Given data section start
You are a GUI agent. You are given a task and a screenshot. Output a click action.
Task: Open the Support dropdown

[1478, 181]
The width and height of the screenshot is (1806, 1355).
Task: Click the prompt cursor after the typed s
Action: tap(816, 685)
Given data section end
The complete data above is to be written out again as it stands.

You are a GUI agent. You are given a task and a screenshot. Output a click action.
Task: Open the Support dropdown

[1478, 181]
The width and height of the screenshot is (1806, 1355).
Task: Click the prompt cursor after the typed s
Action: tap(816, 685)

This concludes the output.